Goal of the exercise: Below are some records; copy each line in them that contains "computer".

Records for the exercise:
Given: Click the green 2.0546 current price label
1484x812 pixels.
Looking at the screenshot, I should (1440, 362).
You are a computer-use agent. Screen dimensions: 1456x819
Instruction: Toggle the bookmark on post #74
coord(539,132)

--

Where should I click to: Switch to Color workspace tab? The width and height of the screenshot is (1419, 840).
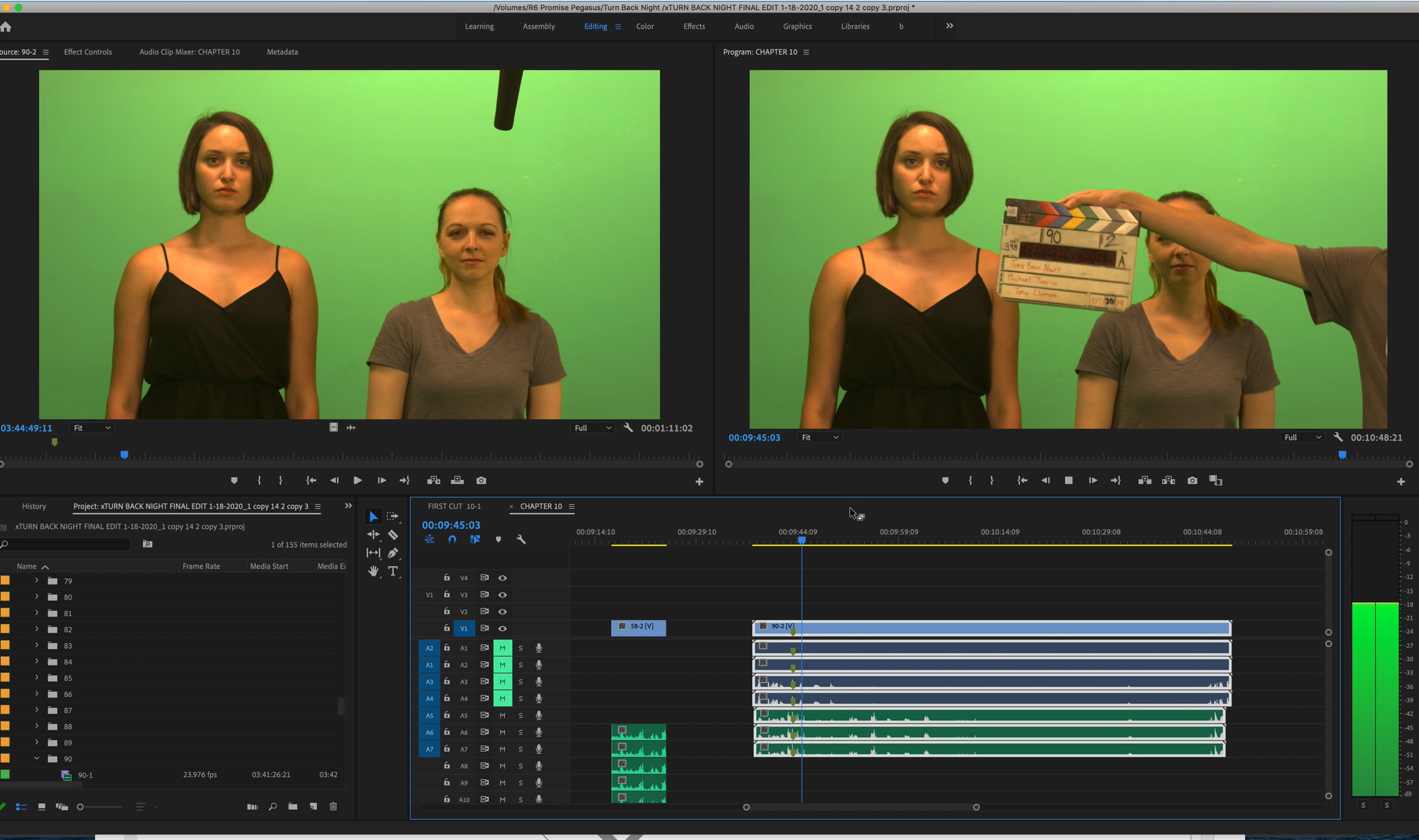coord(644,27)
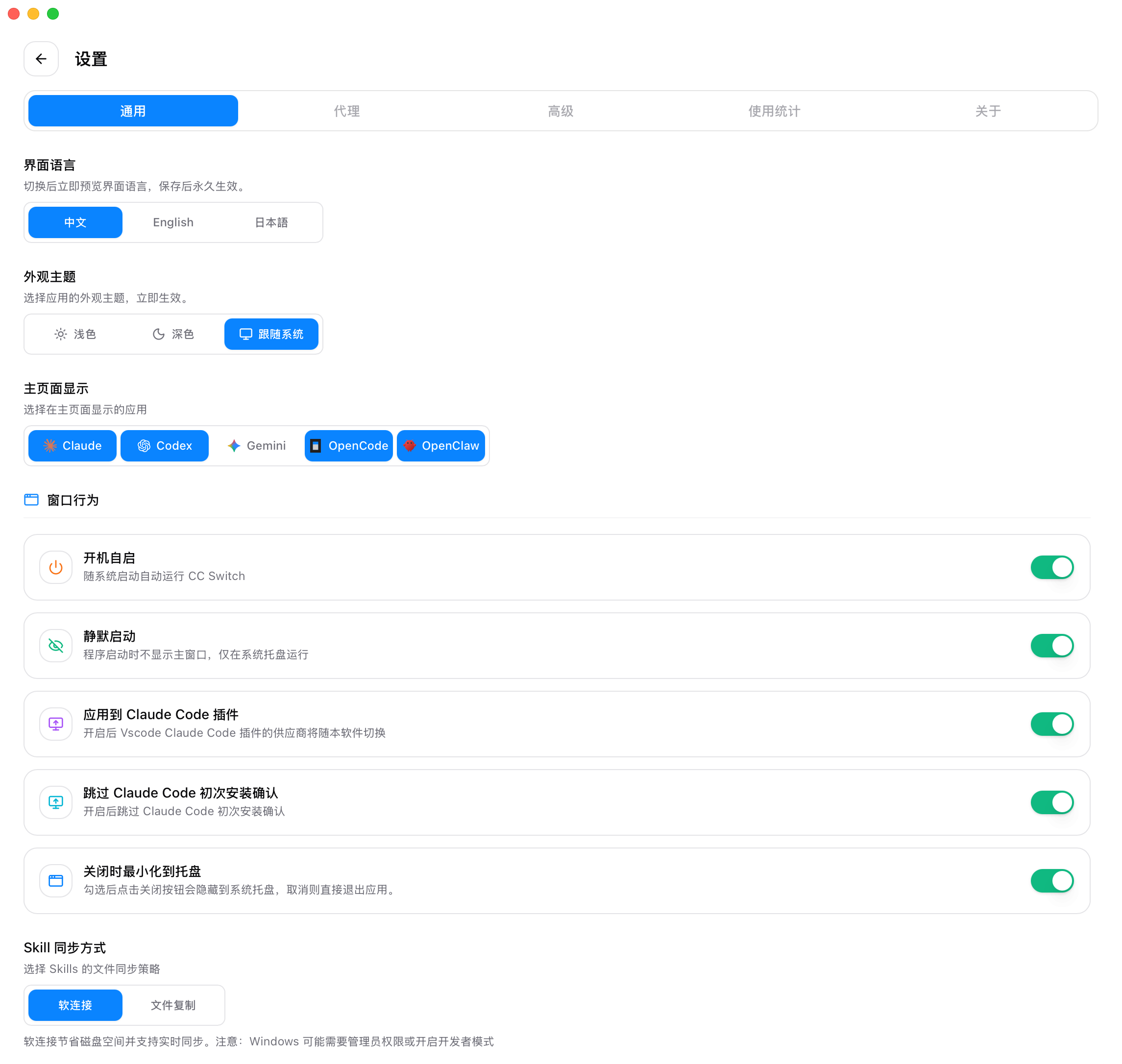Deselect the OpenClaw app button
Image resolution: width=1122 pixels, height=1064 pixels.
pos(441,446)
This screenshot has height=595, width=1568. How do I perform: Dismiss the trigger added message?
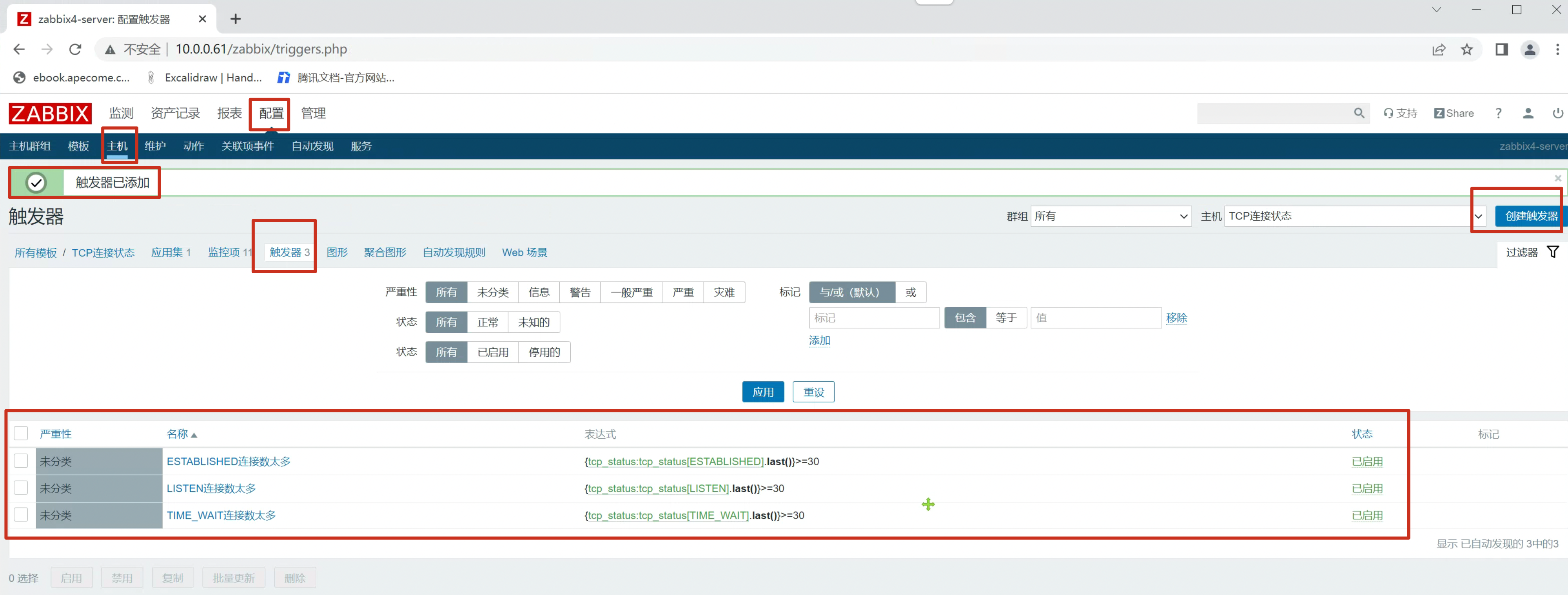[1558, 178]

==

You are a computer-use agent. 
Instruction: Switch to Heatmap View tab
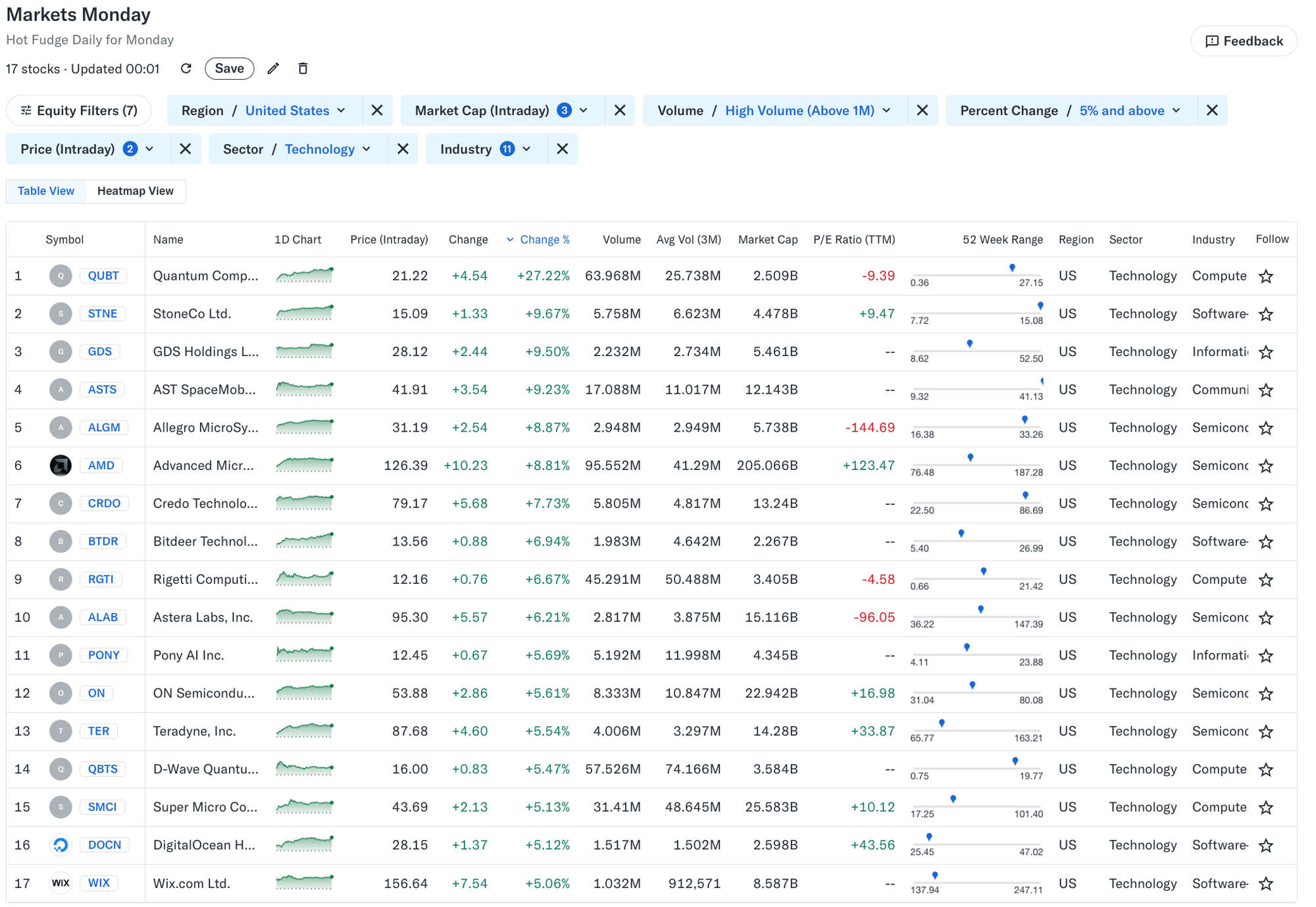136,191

Task output:
You are a computer-use agent. Screen dimensions: 1456x819
You are a computer-use agent. 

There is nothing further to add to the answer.